Sequential addition of C–H bond to diazo compounds and a peroxide

5. Conclusions and outlook

Sequential C–H bond addition to two different coupling partners is a powerful new approach for the rapid, modular, and atom-economical generation of molecular complexity from simple starting inputs. A growing number of methods have been demonstrated wherein ubiquitous C–H bonds have been added across different π-systems (enones, dienes, enynes, alkynes, allenes, alkenes, and bicyclobutane alkene isosteres) and additional coupling partners (carbonyls, cyanating reagents, aminating reagents, halogenating reagents, oxygenating reagents, and alkylating reagents).

While the majority of methods described in this review employed Cp*Co(III) or Cp*Rh(III) catalysis, methods have been developed in more recent years using other metals^{77, 85, 86} and oxidation states,^{89, 92} indicating that rational catalyst design may be an important avenue for further development of new sequential multicomponent C–H bond addition reactions. Due to the high modularity of this chemistry, it is likely that more combinations of existing coupling partners will be developed in a ‘mix-and-match’ approach. Furthermore, the chemical space of coupling partners is far from exhausted: numerous functionalities can be imagined to react in this multicomponent approach, potentially including isocyanates, activated esters, trifluoromethylating reagents, and thiolating reagents, among many others. With the rapid expansion of research in this area, many more coupling partners are likely to be utilised, greatly increasing the numbers of products obtained by this approach.

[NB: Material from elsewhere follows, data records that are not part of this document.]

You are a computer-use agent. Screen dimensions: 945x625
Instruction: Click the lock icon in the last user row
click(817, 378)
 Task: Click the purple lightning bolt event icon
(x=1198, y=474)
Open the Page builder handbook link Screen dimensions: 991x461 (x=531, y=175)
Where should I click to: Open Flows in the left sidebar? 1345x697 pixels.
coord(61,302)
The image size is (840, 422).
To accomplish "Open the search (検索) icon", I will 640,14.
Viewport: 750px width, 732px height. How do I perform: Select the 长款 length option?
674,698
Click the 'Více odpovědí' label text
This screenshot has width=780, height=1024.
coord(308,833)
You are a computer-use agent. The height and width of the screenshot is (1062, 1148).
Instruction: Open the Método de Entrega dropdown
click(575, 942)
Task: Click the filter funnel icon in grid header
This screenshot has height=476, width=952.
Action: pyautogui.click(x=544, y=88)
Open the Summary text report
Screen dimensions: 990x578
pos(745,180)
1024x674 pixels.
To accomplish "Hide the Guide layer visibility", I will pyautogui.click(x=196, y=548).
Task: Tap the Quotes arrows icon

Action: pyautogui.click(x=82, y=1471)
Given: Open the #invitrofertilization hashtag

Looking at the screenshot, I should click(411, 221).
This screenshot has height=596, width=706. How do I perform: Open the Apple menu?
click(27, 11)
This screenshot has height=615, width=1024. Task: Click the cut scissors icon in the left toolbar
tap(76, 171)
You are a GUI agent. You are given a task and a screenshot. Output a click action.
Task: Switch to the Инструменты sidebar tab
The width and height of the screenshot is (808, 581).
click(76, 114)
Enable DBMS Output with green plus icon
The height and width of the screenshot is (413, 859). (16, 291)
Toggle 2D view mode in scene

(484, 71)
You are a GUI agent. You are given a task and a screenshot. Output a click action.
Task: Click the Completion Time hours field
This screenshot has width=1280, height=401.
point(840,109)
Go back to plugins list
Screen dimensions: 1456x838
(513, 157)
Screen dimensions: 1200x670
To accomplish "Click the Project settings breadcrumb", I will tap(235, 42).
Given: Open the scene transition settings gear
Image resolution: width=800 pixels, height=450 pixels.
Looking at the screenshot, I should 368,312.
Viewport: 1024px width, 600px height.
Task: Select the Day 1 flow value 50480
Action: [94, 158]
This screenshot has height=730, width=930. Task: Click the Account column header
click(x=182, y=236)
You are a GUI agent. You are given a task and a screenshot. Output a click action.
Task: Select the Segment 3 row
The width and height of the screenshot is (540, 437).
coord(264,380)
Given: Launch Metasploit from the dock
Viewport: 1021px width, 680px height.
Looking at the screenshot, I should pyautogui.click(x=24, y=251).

As demonstrated in several examples,^{22, 33, 62, 73} this chemistry lends itself well to asymmetric catalysis, and with the development of new chiral ligands for group IX metal catalysed C–H functionalization,^{35, 65–67} additional highly enantioselective catalytic transformations can be anticipated. Furthermore, as documented in this review, the bulky chiral ligands used for asymmetric catalysis can alter product regioselectivity and diastereoselectivity relative to less sterically encumbered achiral ligands.

More generally, reactions that proceed by catalytic sequential C–H bond additions to two coupling partners often show surprising reactivity and bond connectivity and proceed by an impressive diversity of reaction mechanisms. These fascinating aspects of this research area provide great promise for the additional discovery of new reactions.

Biographies

Daniel S. Brandes obtained his B.A. degree in Chemistry from Williams College in 2018, where he worked under the supervision of Professor Jimmy Blair on the synthesis of broad-spectrum antibiotics. He is currently a Ph.D. student with Professor Jonathan Ellman at Yale University, where he is focused on the development of new sequential, multicomponent C–H bond addition reactions.

Jonathan A. Ellman is the Eugene Higgins Professor of Chemistry and Professor of Pharmacology at Yale University. He received his B.S. degree from MIT and his Ph.D. degree from Harvard University under the direction of David Evans. He carried out postdoctoral research with Peter Schultz at the University of California at Berkeley. Prior to moving to Yale in 2010, he was a member of the faculty at UC Berkeley where he held the rank of Professor of Chemistry from 1999 to 2010 and concurrently was appointed as an affiliated Professor of Cellular and Molecular Biology at UC San Francisco.